* _Objective_
Give the entries below as a two-column CSV with the columns "prompt" and "response", one row per entry, starting at the first entry and stopping after the line that contains "coord(409,607)". Put each field in quotes, replace line breaks with spaces, and omit the pictures.

** start Data shown **

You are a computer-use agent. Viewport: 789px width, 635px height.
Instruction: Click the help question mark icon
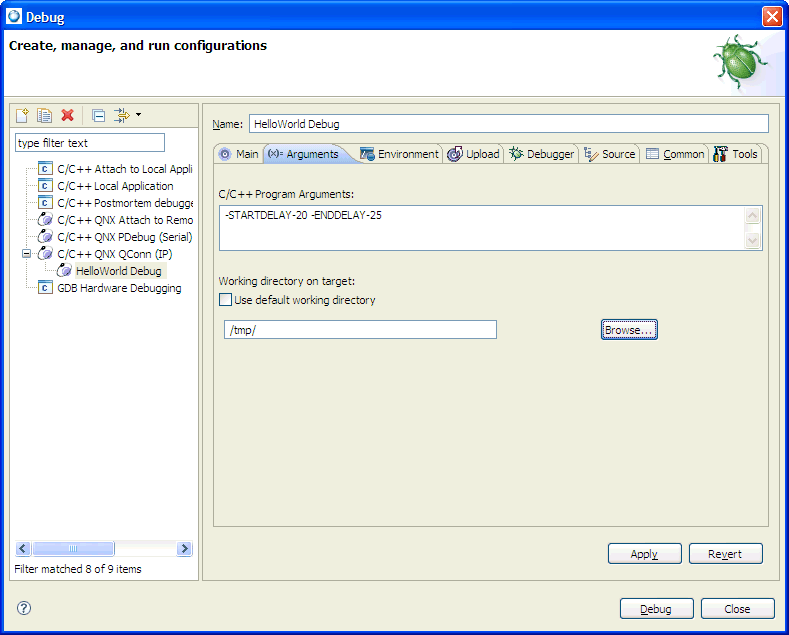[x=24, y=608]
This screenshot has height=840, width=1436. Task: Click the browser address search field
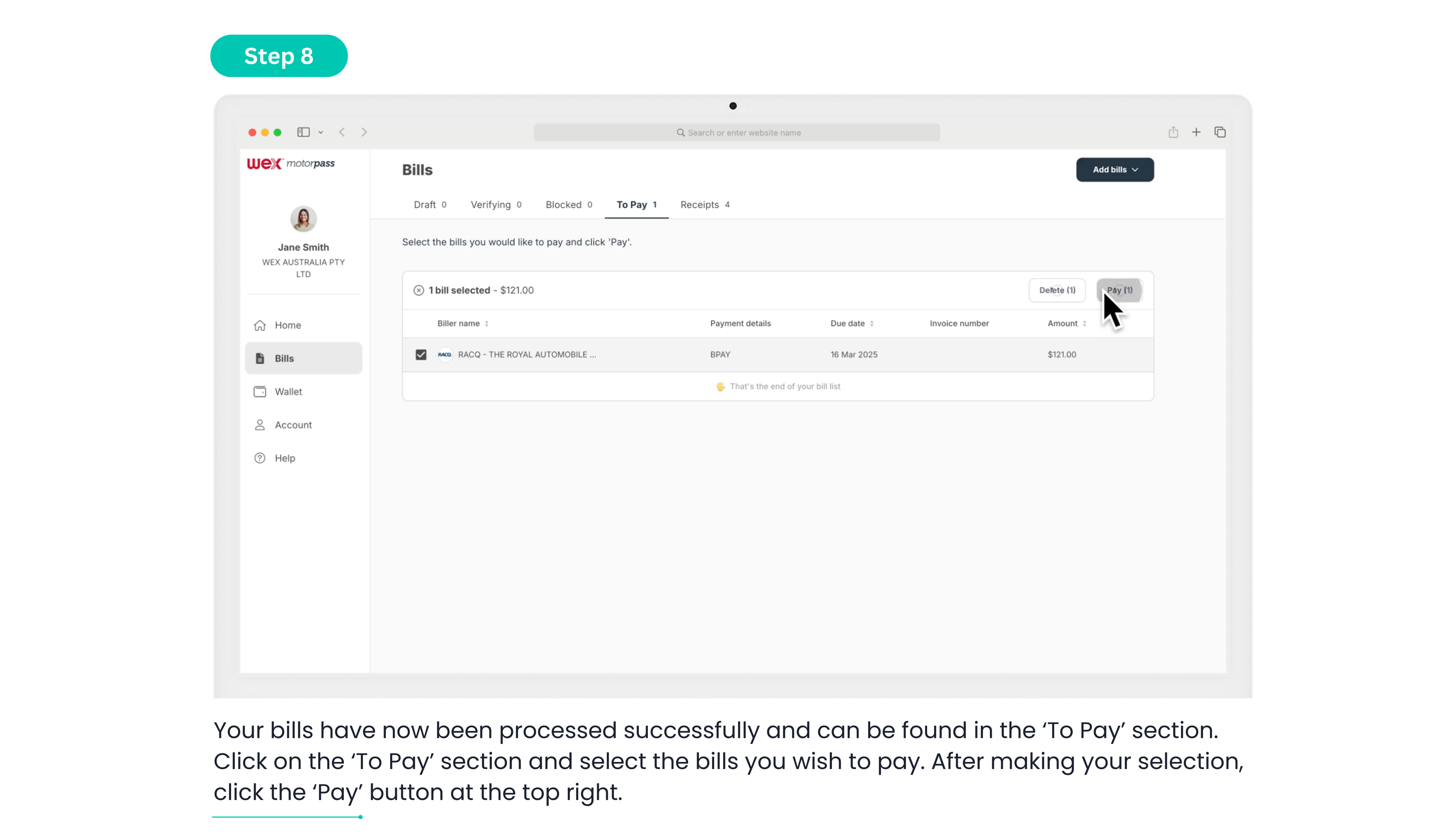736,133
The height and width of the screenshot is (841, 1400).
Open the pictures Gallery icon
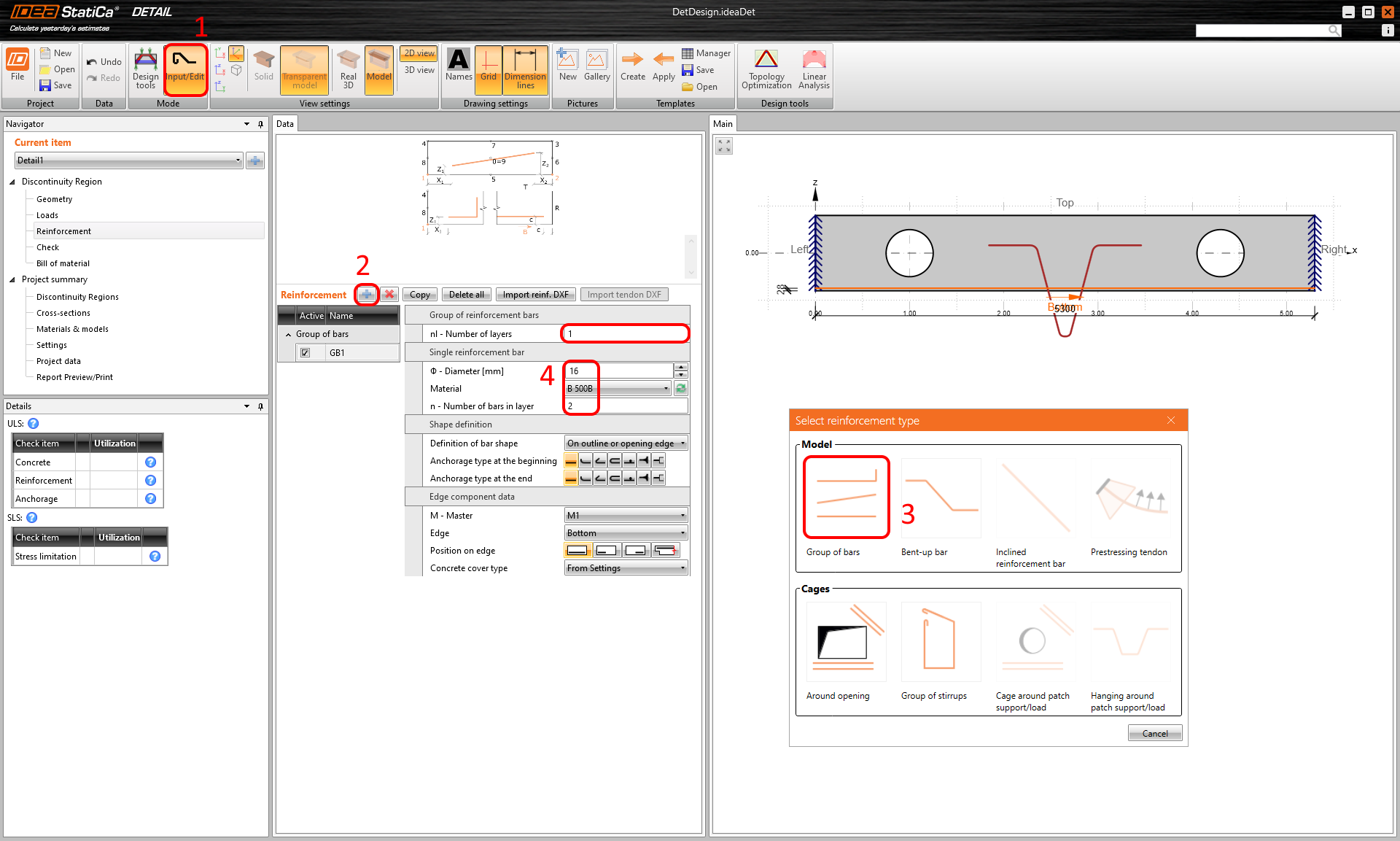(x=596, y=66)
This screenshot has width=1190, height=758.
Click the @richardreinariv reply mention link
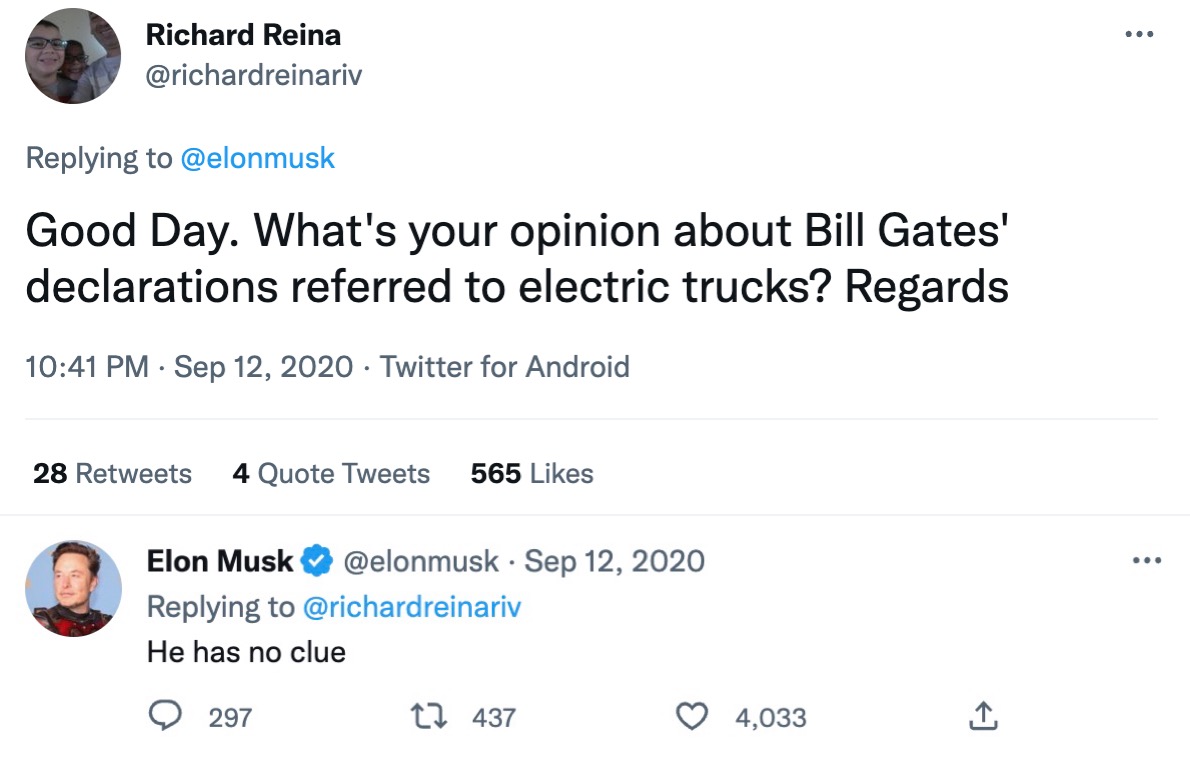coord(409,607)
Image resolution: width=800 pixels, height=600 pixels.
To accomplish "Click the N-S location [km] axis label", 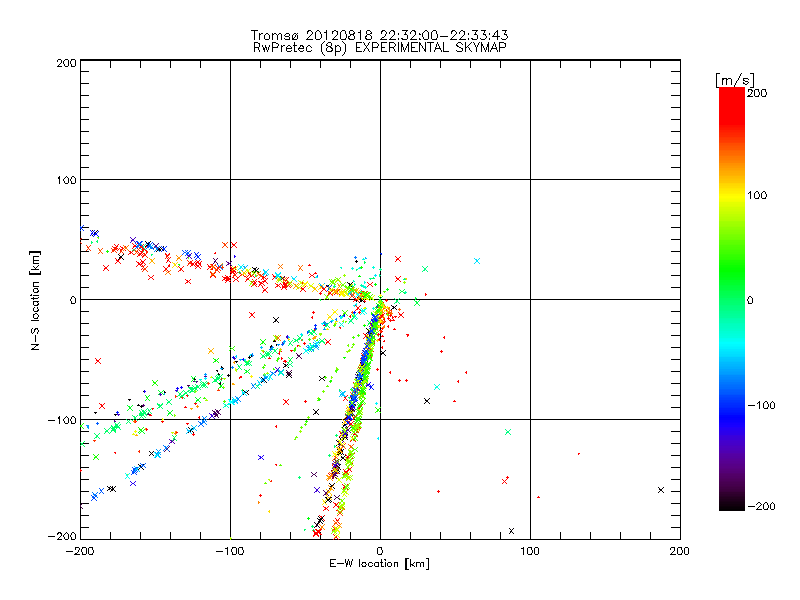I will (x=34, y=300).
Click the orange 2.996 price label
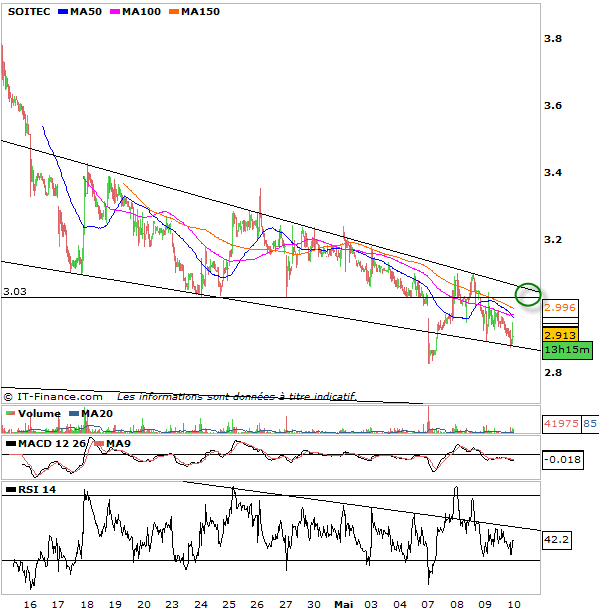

** end Data shown **

* _Exercise answer_
prompt,response
"You are a computer-use agent. Viewport: 789px width, 635px height. Instruction: Click the help question mark icon","[x=24, y=608]"
"This screenshot has height=840, width=1436. Task: Click the browser address search field","736,133"
"The height and width of the screenshot is (841, 1400). Open the pictures Gallery icon","(x=596, y=66)"
"This screenshot has width=1190, height=758. Click the @richardreinariv reply mention link","coord(409,607)"